* REQUIREMENT A
Answer these questions from the abstract on fetal rat renal cell peptides below, one line each:
(i) According to the background, what two properties make bioactive peptides attractive therapeutic reagents?
(ii) Which four enzymes were used to further digest the renal cells?
(iii) By what method was accuracy for antitumor activity estimated?
* REQUIREMENT B
Proceed with the abstract on fetal rat renal cell peptides below, writing on from its final sentence.

* EXCERPT TO READ
= = = = = = =
Background
The therapeutic efficacy of traditional chemotherapies and advanced targeted therapies is unsatisfactory due to systemic adverse effects. Bioactive peptides are attractive therapeutic reagents because of their high antitumor activity and safety profiles. Currently, antitumor bioactive peptides can be derived from various organisms. This study aimed to prepare and characterize fetal rat renal cell peptides (RCPs) for their antitumor activities in vitro.
Methods
The kidneys were dissected from fetal SD rats and digested with collagenase to obtain renal cells, which were further digested with trypsin, alkaline protease, papain, and protamex, respectively. Following filtration with 3 and 10-K filters, the enzyme-digested products were measured for protein concentrations and tested for their cytotoxicity against MCF-7 cells. The bioactive peptides in individual enzyme products were predicted using http://distilldeep.ucd.ie/PeptideRanker. The top predicted bioactive peptides were synthesized and tested for their cytotoxicity against different types of tumor cells in vitro by CCK-8 assays. Finally, their IC50 values were calculated and accuracy for antitumor activity was estimated by ROC curve.
= = = = = = =
* GIVEN DATA

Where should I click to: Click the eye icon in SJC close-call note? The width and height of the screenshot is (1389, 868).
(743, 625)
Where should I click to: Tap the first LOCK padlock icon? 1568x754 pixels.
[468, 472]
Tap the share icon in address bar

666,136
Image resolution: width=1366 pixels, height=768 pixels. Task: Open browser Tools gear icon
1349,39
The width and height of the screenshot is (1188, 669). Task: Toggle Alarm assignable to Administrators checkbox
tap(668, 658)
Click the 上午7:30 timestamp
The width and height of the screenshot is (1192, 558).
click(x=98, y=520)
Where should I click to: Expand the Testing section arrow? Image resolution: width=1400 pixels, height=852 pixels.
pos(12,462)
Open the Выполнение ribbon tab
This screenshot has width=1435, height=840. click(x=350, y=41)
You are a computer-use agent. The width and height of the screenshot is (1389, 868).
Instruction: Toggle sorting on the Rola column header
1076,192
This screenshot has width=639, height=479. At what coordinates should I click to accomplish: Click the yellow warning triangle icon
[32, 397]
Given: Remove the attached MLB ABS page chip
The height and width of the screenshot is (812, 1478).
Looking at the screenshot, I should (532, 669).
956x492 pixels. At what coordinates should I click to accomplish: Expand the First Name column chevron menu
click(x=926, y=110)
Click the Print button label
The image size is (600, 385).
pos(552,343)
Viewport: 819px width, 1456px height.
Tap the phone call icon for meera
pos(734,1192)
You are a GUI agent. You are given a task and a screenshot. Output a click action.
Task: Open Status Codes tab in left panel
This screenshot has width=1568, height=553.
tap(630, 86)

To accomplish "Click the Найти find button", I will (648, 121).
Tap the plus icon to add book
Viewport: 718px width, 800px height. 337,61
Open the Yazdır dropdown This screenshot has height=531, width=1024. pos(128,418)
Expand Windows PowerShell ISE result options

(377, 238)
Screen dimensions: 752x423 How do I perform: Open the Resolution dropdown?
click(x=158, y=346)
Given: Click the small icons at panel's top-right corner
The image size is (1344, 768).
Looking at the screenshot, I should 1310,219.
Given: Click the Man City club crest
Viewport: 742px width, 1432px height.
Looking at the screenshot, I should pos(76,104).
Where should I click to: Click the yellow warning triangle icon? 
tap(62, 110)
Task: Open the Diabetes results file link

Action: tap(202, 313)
= = = = = = =
* ANSWER AREA A
(i) Their high antitumor activity and safety profiles.
(ii) Trypsin, alkaline protease, papain, and protamex.
(iii) By ROC curve.

* ANSWER AREA B
Results
Digestion with collagenase resulted in renal cells with epithelial morphology and digestion of renal cells with trypsin, papain, protamex, or alkaline protease led to different percentages of products with a molecular weight of < 3k, 3-10k, or > 10k. Preliminary screening revealed that treatment with different concentrations of trypsin, papain, or protamex, but not alkaline protease-digested < 3k protein products reduced the viability of MCF-7 cells in a dose-dependent manner. Functionally, many bioactive peptides were predicted and the top ten peptides (RCPs 1–10) were synthesized. Interestingly, the RCP1, 5, and 6 displayed preferable cytotoxicity against human cancer MCF-7, A549, HCT-116, Hela, HepG2, and SGC-7901 cells and their cytotoxicity was time- and dose-dependent.
Conclusion
RCPs prepared from embryonic rat renal cells displayed potent cytotoxicity preferably against different types of cancer cells in vitro in a time- and dose-dependent manner. These peptides may be valuable for the treatment of malignant tumors.